As Katniss, Lawrence is the face of a franchise that doesn't recoil from engaging truthfully with some of the harsher aspects of life. In Mockingjay, the consequences of war are powerfully illustrated in harrowing shots of District 12, Katniss former home, reduced to rubble and charred human remains, while an attack on District 13 frighteningly conveys what an air raid might feel like.

Meanwhile the use of high-tech propaganda in the film reflects the propaganda wars currently being waged online by governments and terrorist groups. TV appearances by the captured Peeta cannot help but remind you of the recent videos of Islamic State prisoner John Cantlie reading scripted denunciations of Western governments.

"I think that part of the reasons kids have responded to these books and these movies is that they're being treated like adults," says Francis Lawrence. "I think they can smell when they're being spoken down to. And I'm not interested in doing that."

Neither is Sutherland; he wants the films to connect, inspire and galvanise. "I came aboard this project for one specific reason: I thought that it could be a catalyst for young people that had been dormant for a generation or two, particularly in the United States. The Occupy movement fizzled out because it didn't have a leader. I hope that this film will in some way become, or create, a leader who will put young people together in a way that they will understand." Oligarchs such as Snow exist for real, he adds: "And they need to be brought to account."
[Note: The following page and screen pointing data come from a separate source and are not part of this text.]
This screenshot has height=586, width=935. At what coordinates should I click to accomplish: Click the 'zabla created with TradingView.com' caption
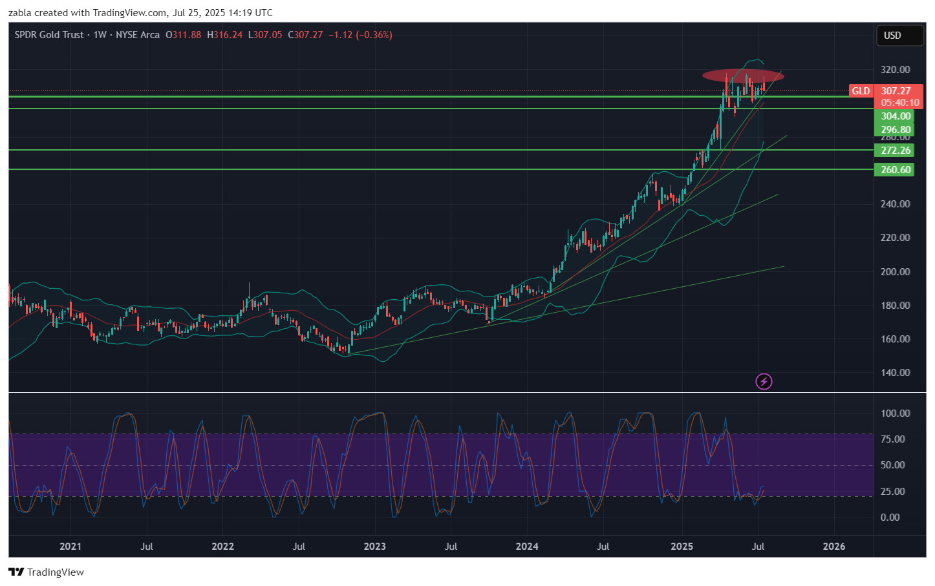pos(140,13)
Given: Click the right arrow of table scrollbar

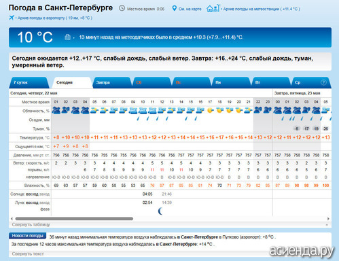Looking at the screenshot, I should coord(328,219).
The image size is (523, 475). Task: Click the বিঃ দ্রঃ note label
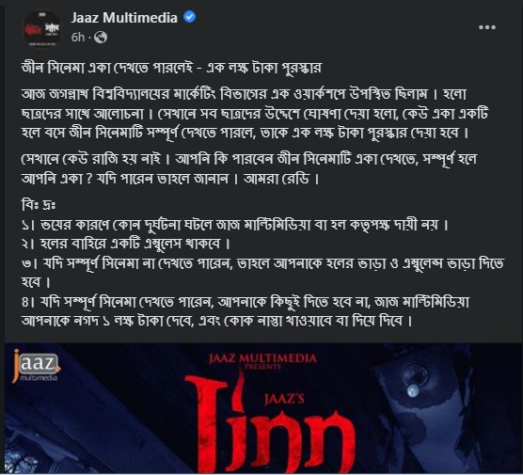click(x=38, y=205)
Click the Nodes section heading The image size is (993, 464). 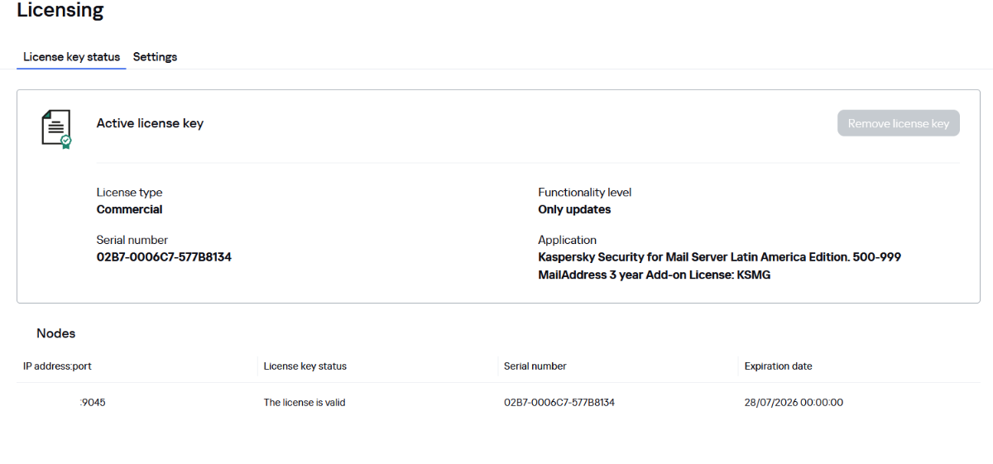pos(56,333)
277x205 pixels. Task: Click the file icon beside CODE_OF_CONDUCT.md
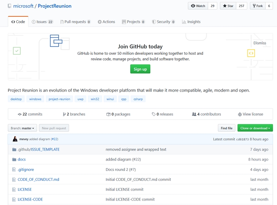click(14, 180)
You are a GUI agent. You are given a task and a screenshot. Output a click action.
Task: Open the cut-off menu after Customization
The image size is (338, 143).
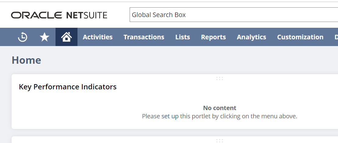pos(336,37)
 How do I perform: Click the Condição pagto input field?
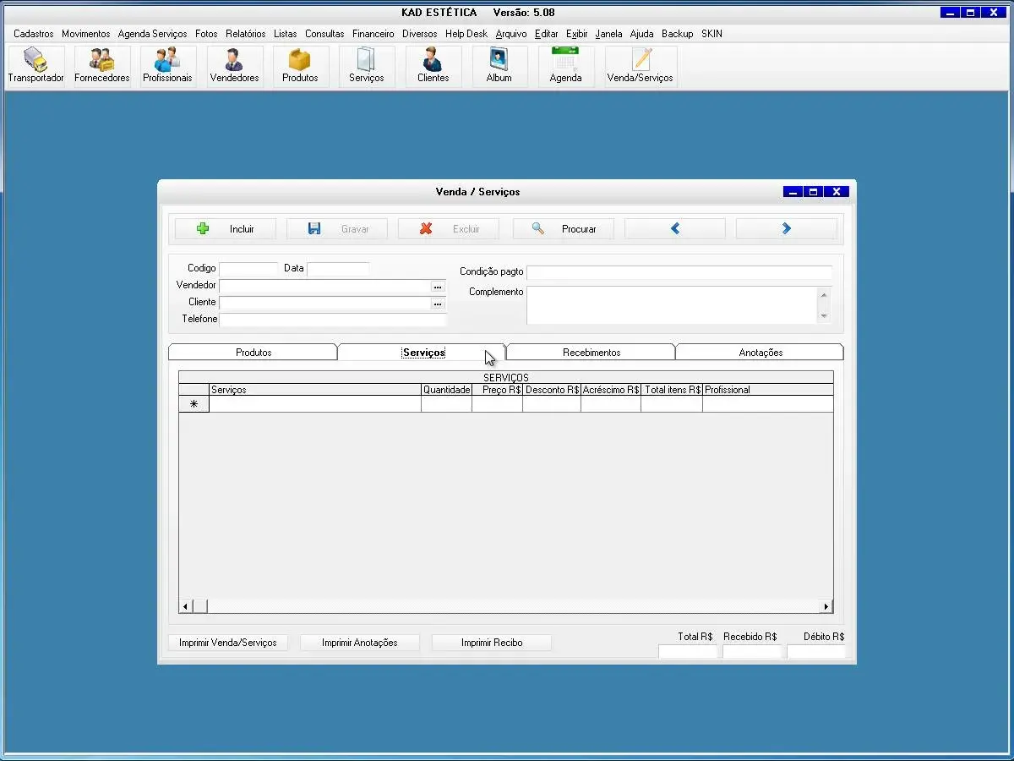click(679, 272)
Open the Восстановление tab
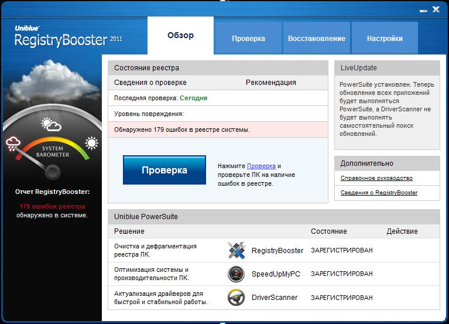 coord(316,39)

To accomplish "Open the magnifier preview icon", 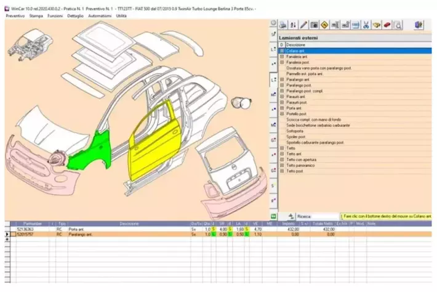I will (398, 25).
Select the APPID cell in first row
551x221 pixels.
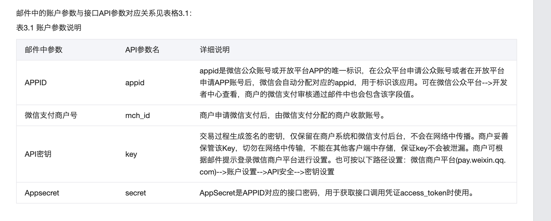(36, 83)
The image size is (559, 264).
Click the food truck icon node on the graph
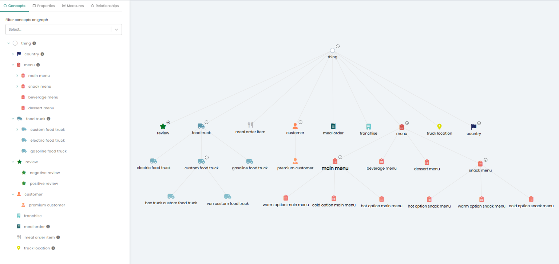201,126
The Canadian is likely being over- optimistic about what the film can achieve. Jacobson, though, believes that part of the reason for the popularity of The Hunger Games is that Collins tapped into the Zeitgeist.

"We live in complex and anxiety- producing times," she says, "and I think that young people face the future with a fair degree of uncertainty, and this book and these films speak to those uncertainties, and to the strange sort of dance between violence and entertainment that make up our daily bread."

Jennifer Lawrence reveals that seeing how big the films were becoming made her "nervous for a few days" because she feared that Katniss could define the rest of her career. "I'm an actress," she says. "I don't want to be remembered as just one character. It's a scary idea."

The actress is probably worrying unduly. After all, she won an Oscar for playing a reformed sex addict in 2012's Silver Linings Playbook. In any case, she appears to have overcome her fear.

"I'm so proud of these movies that I'm actually honoured to carry this character with me for the rest of my life," she insists, "and have people remember me as this incredible, courageous hero.

"I just hope no one mistakes it for me."

Katniss . . . must decide whether or not to embrace a bigger cause and help unite the people of Panem's districts in an uprising.

'And all of a sudden everyone's listening to you and I'm thinking "Don't listen to me, I'm 20"'. Jennifer Lawrence

The Hunger Games: Mockingjay - Part 1 opens on Thursday.